Among the reported studies, one of the main discussed topics is the interaction between LAA hemodynamic parameters, morphological type, and further obtained results’ comparison with the data collected by Di Biase et al.
[4]. It is important to highlight that blood flow is critical in determining the possibility of thrombosis formation, particularly under AF conditions
[43]. The flow patterns in the LA have been numerically analyzed in CFD studies
[3][38][53], with some explicitly focusing on the LAA stasis in AF situations
[31][32][46]. Some LAA morphological descriptors, such as ostium characteristics and pulmonary configuration, influenced LAA blood flow patterns
[41]. As a result, these investigations were able to provide further knowledge on the AF phenomena and calculate inaccessible blood stasis-related parameters, such as residence time, vorticity, and shear stress.
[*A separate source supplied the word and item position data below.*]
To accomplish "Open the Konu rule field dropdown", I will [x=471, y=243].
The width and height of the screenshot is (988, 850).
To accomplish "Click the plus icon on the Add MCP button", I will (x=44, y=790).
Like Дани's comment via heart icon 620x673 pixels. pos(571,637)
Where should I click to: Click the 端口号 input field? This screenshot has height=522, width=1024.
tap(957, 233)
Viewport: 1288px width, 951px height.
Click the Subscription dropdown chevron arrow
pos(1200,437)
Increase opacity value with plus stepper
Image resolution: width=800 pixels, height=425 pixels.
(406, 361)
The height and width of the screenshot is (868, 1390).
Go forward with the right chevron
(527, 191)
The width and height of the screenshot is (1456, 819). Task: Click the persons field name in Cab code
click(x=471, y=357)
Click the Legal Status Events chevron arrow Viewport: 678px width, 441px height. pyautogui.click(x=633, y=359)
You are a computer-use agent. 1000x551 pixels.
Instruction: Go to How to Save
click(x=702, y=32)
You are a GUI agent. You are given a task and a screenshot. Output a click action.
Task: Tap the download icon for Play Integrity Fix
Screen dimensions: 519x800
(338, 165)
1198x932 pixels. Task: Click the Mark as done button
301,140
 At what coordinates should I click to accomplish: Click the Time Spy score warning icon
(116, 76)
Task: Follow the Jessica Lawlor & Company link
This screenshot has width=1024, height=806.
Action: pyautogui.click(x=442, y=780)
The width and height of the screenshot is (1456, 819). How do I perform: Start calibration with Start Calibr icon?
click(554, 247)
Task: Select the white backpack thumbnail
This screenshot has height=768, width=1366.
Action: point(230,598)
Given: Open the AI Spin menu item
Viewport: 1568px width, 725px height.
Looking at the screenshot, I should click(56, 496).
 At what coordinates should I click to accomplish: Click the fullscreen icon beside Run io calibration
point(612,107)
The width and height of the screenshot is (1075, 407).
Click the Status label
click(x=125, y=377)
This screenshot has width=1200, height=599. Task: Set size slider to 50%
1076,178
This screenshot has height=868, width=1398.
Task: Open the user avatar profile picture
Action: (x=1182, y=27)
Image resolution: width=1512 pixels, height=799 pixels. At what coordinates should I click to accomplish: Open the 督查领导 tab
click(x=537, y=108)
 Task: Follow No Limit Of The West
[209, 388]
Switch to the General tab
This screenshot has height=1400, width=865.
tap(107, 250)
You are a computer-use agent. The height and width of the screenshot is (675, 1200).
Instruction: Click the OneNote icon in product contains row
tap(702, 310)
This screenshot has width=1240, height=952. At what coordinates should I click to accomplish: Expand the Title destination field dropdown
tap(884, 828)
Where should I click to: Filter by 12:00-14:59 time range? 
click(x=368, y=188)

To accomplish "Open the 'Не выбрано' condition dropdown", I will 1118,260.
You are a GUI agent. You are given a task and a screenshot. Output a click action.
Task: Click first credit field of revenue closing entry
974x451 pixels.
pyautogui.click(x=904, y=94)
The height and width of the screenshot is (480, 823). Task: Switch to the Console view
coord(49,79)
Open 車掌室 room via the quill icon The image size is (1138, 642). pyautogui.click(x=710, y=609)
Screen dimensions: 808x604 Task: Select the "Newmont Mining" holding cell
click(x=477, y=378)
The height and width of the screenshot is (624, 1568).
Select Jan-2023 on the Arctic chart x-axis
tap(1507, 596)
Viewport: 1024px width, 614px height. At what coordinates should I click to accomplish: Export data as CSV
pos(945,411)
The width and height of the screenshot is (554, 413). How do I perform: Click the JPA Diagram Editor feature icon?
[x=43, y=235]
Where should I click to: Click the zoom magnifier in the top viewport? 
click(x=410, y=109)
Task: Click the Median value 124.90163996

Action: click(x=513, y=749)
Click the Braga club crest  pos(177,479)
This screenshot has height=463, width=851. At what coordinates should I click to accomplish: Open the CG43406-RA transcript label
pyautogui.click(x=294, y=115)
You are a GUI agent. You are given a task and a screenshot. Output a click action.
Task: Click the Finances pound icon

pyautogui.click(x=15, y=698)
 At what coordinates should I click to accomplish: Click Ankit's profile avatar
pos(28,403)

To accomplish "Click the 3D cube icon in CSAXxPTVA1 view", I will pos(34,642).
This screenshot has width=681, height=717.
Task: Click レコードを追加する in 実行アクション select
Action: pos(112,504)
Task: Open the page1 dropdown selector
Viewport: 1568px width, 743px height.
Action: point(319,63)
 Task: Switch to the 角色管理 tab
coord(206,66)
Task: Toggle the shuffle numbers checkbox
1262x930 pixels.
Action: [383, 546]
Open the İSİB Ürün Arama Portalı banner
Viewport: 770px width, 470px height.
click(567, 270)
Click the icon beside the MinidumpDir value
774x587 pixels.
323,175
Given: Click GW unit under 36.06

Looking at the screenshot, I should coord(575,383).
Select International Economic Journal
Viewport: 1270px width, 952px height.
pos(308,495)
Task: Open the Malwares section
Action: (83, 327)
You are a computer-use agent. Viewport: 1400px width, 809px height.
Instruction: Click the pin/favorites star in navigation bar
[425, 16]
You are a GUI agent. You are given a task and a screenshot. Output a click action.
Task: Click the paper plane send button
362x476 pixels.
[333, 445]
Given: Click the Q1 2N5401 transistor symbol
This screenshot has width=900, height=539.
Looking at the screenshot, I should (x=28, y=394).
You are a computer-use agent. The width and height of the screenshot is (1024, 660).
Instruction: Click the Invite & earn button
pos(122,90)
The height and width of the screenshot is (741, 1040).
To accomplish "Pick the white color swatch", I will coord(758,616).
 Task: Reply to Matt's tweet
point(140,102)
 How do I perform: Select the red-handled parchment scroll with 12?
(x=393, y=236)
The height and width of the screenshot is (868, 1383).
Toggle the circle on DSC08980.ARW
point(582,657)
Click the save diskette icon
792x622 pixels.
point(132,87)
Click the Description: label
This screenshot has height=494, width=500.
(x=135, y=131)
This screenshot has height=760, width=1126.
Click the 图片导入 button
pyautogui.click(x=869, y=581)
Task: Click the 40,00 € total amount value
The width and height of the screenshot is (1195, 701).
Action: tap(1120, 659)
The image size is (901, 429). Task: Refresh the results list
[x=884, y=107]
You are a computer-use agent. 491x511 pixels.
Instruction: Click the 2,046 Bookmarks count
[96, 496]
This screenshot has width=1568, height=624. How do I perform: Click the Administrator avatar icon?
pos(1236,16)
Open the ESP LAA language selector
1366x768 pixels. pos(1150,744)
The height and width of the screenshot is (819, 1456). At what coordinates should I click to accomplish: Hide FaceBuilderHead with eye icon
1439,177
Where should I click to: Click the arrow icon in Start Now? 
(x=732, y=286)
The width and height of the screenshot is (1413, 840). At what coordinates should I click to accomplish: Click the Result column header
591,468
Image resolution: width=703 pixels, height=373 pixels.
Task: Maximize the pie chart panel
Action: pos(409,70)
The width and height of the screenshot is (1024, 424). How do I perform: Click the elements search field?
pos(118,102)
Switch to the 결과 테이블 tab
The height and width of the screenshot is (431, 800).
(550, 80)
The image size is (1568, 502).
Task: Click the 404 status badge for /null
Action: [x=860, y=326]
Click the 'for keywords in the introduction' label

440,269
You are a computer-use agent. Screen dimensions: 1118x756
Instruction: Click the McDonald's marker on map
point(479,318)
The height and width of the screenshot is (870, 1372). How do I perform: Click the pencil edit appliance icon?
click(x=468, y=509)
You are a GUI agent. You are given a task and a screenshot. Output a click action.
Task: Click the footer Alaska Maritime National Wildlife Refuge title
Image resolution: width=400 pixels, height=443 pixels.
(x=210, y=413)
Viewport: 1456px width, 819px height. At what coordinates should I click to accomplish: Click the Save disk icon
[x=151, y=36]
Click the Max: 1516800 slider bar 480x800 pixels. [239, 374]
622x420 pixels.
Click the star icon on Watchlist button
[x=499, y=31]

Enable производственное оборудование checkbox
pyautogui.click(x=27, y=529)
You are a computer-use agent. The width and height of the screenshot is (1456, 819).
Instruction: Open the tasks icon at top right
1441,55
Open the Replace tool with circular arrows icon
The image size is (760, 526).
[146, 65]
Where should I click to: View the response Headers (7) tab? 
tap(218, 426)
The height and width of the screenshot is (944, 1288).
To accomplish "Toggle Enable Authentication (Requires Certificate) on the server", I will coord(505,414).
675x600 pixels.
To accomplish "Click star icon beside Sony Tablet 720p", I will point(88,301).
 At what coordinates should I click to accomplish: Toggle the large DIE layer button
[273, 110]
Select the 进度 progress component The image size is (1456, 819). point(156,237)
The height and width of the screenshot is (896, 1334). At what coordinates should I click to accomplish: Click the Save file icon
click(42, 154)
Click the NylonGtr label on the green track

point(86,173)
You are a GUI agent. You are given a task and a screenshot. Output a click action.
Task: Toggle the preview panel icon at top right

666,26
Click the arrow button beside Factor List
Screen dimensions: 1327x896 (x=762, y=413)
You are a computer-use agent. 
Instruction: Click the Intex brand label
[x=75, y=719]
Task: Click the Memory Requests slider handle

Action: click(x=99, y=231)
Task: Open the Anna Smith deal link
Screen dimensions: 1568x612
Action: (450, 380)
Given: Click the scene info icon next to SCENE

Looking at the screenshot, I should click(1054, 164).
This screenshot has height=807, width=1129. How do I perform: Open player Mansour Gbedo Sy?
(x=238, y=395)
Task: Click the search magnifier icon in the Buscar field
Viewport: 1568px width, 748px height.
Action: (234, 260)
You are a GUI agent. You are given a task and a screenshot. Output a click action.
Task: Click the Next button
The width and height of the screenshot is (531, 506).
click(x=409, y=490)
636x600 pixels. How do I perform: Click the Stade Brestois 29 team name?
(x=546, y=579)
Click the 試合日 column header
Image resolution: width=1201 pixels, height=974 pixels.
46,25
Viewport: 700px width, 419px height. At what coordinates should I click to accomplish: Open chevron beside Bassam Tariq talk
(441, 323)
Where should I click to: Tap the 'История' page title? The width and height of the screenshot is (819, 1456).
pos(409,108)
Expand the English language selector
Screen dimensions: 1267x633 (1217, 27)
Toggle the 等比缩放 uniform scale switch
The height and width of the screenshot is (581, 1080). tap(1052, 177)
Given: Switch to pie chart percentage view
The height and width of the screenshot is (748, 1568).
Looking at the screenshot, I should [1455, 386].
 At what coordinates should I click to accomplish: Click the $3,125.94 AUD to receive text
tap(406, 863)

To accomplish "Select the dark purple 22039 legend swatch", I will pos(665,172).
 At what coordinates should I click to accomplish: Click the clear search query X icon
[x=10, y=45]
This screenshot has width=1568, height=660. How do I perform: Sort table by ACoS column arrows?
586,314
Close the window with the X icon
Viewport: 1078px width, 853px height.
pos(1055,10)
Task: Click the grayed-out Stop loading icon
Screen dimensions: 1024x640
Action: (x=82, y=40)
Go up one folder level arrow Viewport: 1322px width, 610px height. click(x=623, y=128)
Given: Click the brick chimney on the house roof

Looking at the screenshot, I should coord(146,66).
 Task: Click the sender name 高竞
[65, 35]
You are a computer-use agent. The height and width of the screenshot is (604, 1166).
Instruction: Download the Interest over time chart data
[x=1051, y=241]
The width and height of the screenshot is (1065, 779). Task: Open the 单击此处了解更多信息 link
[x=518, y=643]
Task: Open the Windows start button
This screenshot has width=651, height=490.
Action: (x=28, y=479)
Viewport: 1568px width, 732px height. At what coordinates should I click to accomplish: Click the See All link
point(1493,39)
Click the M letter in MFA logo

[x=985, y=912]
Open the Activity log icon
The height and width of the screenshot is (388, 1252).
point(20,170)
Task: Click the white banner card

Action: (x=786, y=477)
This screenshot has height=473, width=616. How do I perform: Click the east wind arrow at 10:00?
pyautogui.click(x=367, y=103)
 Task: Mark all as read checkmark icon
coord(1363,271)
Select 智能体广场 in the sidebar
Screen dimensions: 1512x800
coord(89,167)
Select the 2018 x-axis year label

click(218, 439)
High volume, low blood flow velocity, and two-lobe-appendage are more likely to have blood stasis
[41]. Furthermore, the distal part of LAA is reported as the most common region for blood stasis because of the lowest velocity magnitude
[43]. Slow flow in the LAA increases blood viscosity, altering secondary swirling flows and intensifying blood stasis
[45]. Non-Newtonian effects of blood rheology, neglected in several previous CFD studies, aggravate blood stasis and increase the likelihood of LAA thrombosis, a recognized risk factor in ischemic stroke. Non-Newtonian effects can be subtle when examined using instantaneous metrics but are manifested in the blood residence time
[54]. Patient-specific CFD analyses of LA hemodynamics suggest that the thixotropic, shear-thinning rheology of blood can significantly affect flow patterns inside the atrial appendage in a hematocrit-dependent manner
[45][54].
CFD simulations have some issues in assessing and quantifying the stasis risk for a particular patient since blood flow washing the LAA is a complex, multi-factorial process. There are primarily two ways to simulate CFD: fixed-wall simulations
[3][32][33][38] and moving-wall simulations
[38][53]. The first one does not account for the movement of the atrial wall; therefore, it may not accurately represent the atrial flow in all circumstances, especially in sinus rhythm. The other is based on reproducing the patient-specific heart action using medical imaging data. Thus, with this last approach, CFD simulations can properly replicate the hemodynamic state of the patient’s atrium when medical imaging is performed. This presents a challenge for forecasting medium- and long-term stasis in patients with paroxysmal atrial fibrillation. The comparison of the outcomes of fixed-wall and moving-wall simulations has revealed that flow patterns and residence time are remarkably comparable in the case of a compromised function, particularly when both the reservoir and booster functions of the appendage are diminished
[31][53]. By employing the rigid-wall concept, it becomes feasible to faithfully reproduce the important conditions corresponding to a specific atrial morphology, irrespective of the atrial function during the period of data acquisition. Consequently, this approach mitigates the potential for inaccurately prognosticating the long-term stability in paroxysmal atrial fibrillation (AF) patients, thereby addressing a significant apprehension associated with the moving-wall simulation method.
The presence of closure devices is also analyzed in the literature
[3][42][55][56]. A comparison between the results indicated that LAA closure significantly impacted blood flow velocity and paths. LAA closure successfully reduced LA vortices in strength and duration, indicating that percutaneous LAA occlusion can effectively reduce flow patterns associated with thrombus formation.